Maple Ridge’s Bear Aware program is underway, but for now it is a toothless one.
It will rely on education, door-to-door discussions, pamphlets and social media, but not fines.
It’s either that or rely on an increasingly short-staffed conservation officer service to deal with a growing bear population.
“Our manpower is low,” conservation officer Denny Chretien told council Monday.
The service has 75 officers for all of B.C., and five of them, as well as a sergeant are responsible for the area from Lytton to Langley.
“It’s been tough for us to try to see where our manpower will go.”
Bears are everywhere throughout Maple Ridge, not just forest areas, council heard. A bear recently attacked and killed a llama in central Maple Ridge, Chretien added.
“People often call officers when they see a bear standing on its hind legs. But the animals are just trying to see and hear more clearly, while saying: ‘Hey, I’m here and I really like your back yard – but I’m not going to eat you,’” Chretien explained.
“Now, a bear that has its head down, and walks towards you as if he was your favourite little pet – that’s aggression.”
Chretien said dealing with a mother bear and her cubs is particularly difficult. The public doesn’t like to see cubs removed. But relocating them is expensive and putting them in strange territory usually means the cubs suffer a slow death from starvation.
“If you put them in wolf country, they’re gone.”
Chretien said black bears will stake out territory and will move into urban areas if they’re allowed. Even electric fences won’t deter them once they get used to a food source. However, an electric fence is useful for initially keeping bears away from a new area.
In the meantime, Bear Aware, launched earlier this year, will rely on education and awareness, said Kim Day, executive-director with the Ridge Meadows Recycling Society.
From April to August last year, Maple Ridge generated the most complaints about human-bears conflicts in B.C., logging 641 calls.
Maple Ridge first contemplated implementing a bear bylaw three years ago, but wanted to educate the public first.
The recycling society is now working with other municipal departments to roll out the program, launched in January. An application has also been made to the Ministry of Environment for a summer time coordinator in Maple Ridge.
Day said recycling staff have already visited 155 homes in the Fern Crescent area and held five workshops in schools.
The society is also encouraging people to buy bear-proof garbage containers, at about $120 each, and encouraging stores to stock them.
As well, the district will replace some garbage containers in parks with bear proof ones over a number of years.

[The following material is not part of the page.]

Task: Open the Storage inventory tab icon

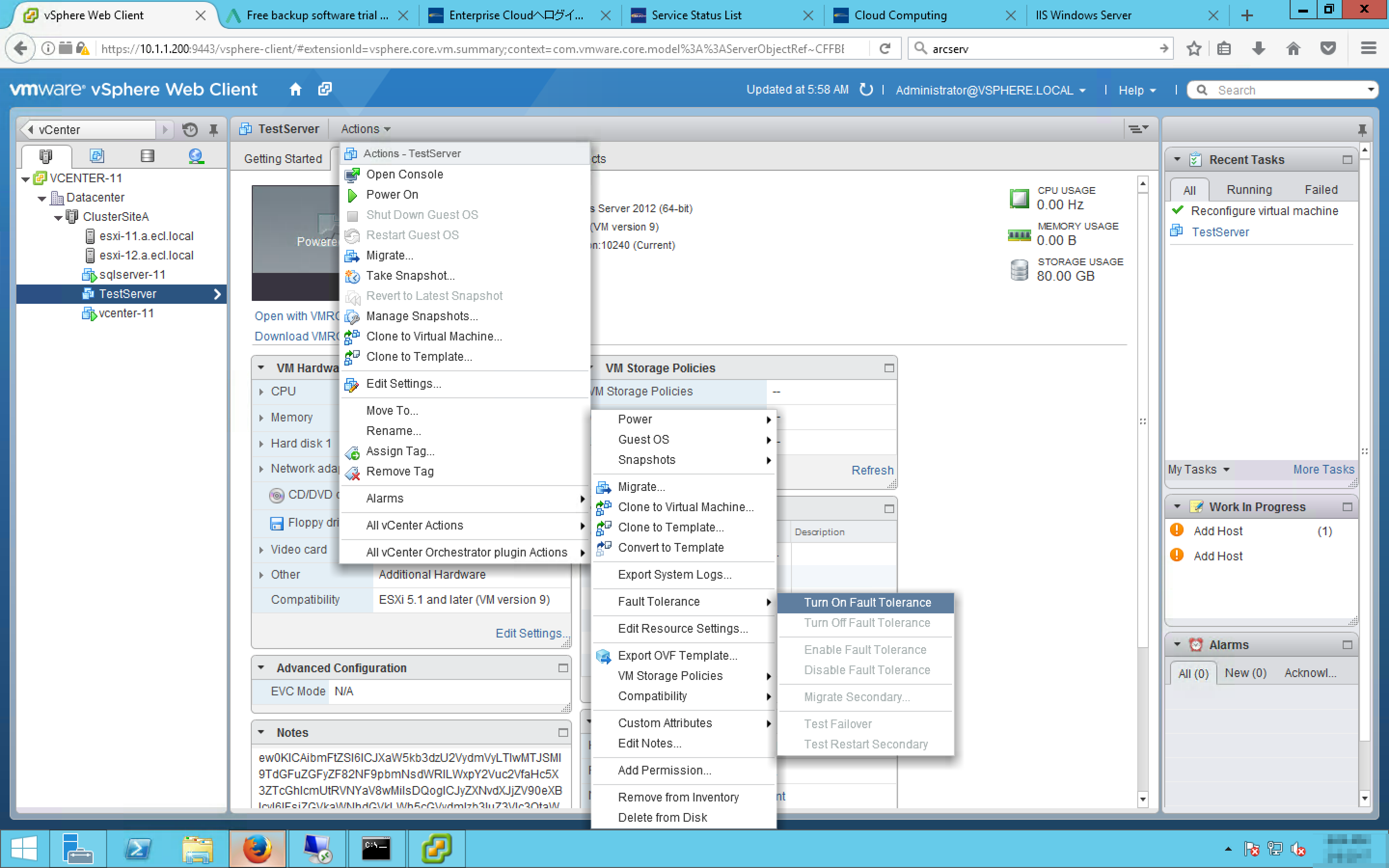Action: (x=148, y=156)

Day said some people say they don’t mind if bears are in their backyard, and some even feed them.
“They are wild animals and it only takes one incident to have dire consequences.”
The society wants to reduce bear-human conflicts, have fewer encounters, so “bears can just be bears.”
David Boag, director of parks and facilities, said the district is considering changing a bylaw and requiring residents to put out garbage the morning of pickup, rather than the night before.
But there will be no requirement for people to buy bear-proof garbage containers, he said previously.
“Not at this time.”
Addition of regulations and bylaws and possibly fines by conservation officers will be a gradual process, done over time, he said in a report.
Chretien told council that the Wildlife Act has been changed to allow fines of $345 against people who leave out food. Dog food, fruit trees, garbage, bird feeders and bee hives can all attract bears.
Coun. Al Hogarth pointed out that bears will be attracted to beehives in urban areas. Boag said that would require electric fences to discourage the bruins after a sweet snack.
Council was also considering a bylaw to allow beekeeping in urban areas, but that was pulled from the afternoon agenda.